Daily Archives: May 4, 2026

#1408: Blur – Tracy Jacks

Only four songs from Parklife on here, huh? That makes sense for me. Really, it should be six, but I was going through a period, when I was doing the G section, where I was questioning whether or not I actually liked ‘Girls & Boys’. I do. And I’m a big fan of ‘The Debt Collector’. But it’s too late to change things now. I wouldn’t argue with anyone who says Blur’s 1994 album is their best. It is a definite classic, a touchstone in the Britpop era. It’s not my favourite album of the band’s, though. The compositions are concise, very well-produced and the songwriting’s stellar. But I’ve always felt there’s something very… clean about Parklife. Like, the songs sound a little too perfect, nearly mechanical somehow. It works for the songs I really like and have written about before, but throughout a whole album, I don’t know, seems a little strange for my ears. I’m probably one of the few who prefers The Great Escape because of this, even if it does get dismissingly labelled as Parklife’s sequel.

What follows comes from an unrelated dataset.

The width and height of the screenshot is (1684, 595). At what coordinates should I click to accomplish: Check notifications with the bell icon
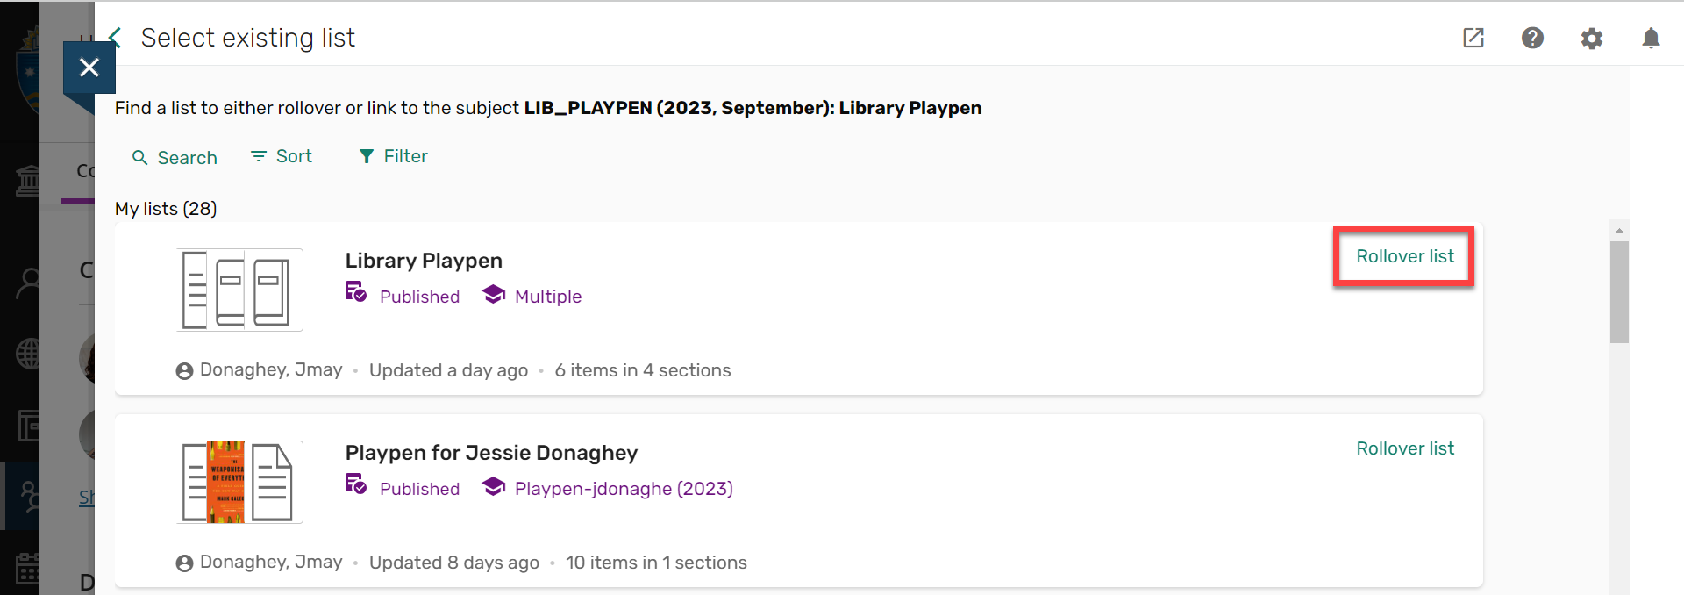tap(1652, 38)
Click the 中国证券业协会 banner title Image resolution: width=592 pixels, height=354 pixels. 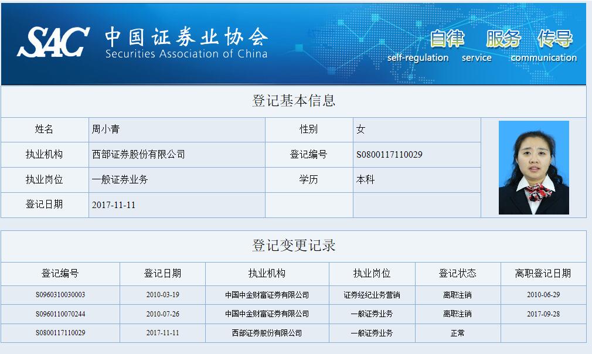point(186,36)
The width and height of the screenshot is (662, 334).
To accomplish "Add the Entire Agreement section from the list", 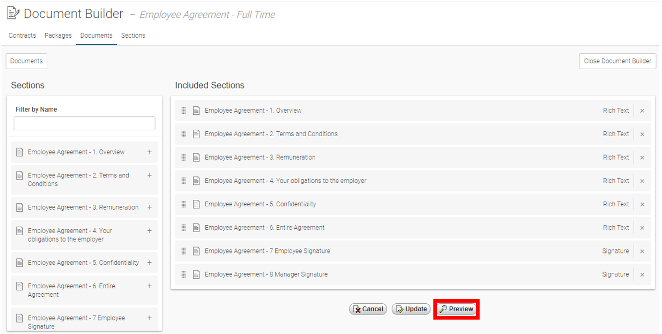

All that being said, I’ve still got a lot of love for ‘Tracy Jacks’. It’s the second song on Parklife. I’m not sure I cared all that much for it when I went through the album in full the first time in 2013. But Blur were up and about again. The band had done Coachella that year. They’d done Glastonbury in 2009. They played in Hyde Park after the closing ceremony of the 2012 London Olympics. Those performances were on YouTube. ‘Tracy Jacks’ was played at all of them. Had to guess it was quite the popular deeper cut among the fans. And general repeated listens to it over the years made the track more endearing. It’s another of Damon Albarn’s character sketch songs, which he was all over in the mid-’90s, concerning a fellow whose name makes the song’s title. Tracy Jacks leads a somewhat mundane lifestyle. As he feels the end of his days rapidly approaching as he passes the age of 40, he seeks out thrills, but probably goes off the deep end with the biggest act of bulldozing his own house down. There’s maybe a little bit of Tracy Jacks in all of us, but, you know, gotta keep him suppressed because society looks down upon the things he does in the song.

The big thing that gets to me in this one? I think it’s the vocals by Damon Albarn and Graham Coxon. Coxon calls out ‘Tracy Jacks’ repeatedly in the verses, a hook in themselves, with Albarn responding with the character’s situations in each line. And this goes on before the two sing together on the choruses, Coxon taking the higher harmony, coming down on the cathartic “Just so overrated” line before rinsing and repeating. I like the sort of marching rhythm the track takes on during those sections too. Thinking about it further, Graham Coxon might just be the main man throughout the whole thing. Everything from the guitar chords during the verses, the lines he’s pulling off during the choruses, the alternating between the two during the outro, the echoing siren-like wails during the break. They’re all like little melodic trips in themselves, they really burrow themselves into the noggin. After the excitement ad hype ‘Girls & Boys’ starts everything off with, it’s nice that ‘Tracy Jacks’ lets things ride out a little. Contains the same appeal, but just a little smoother.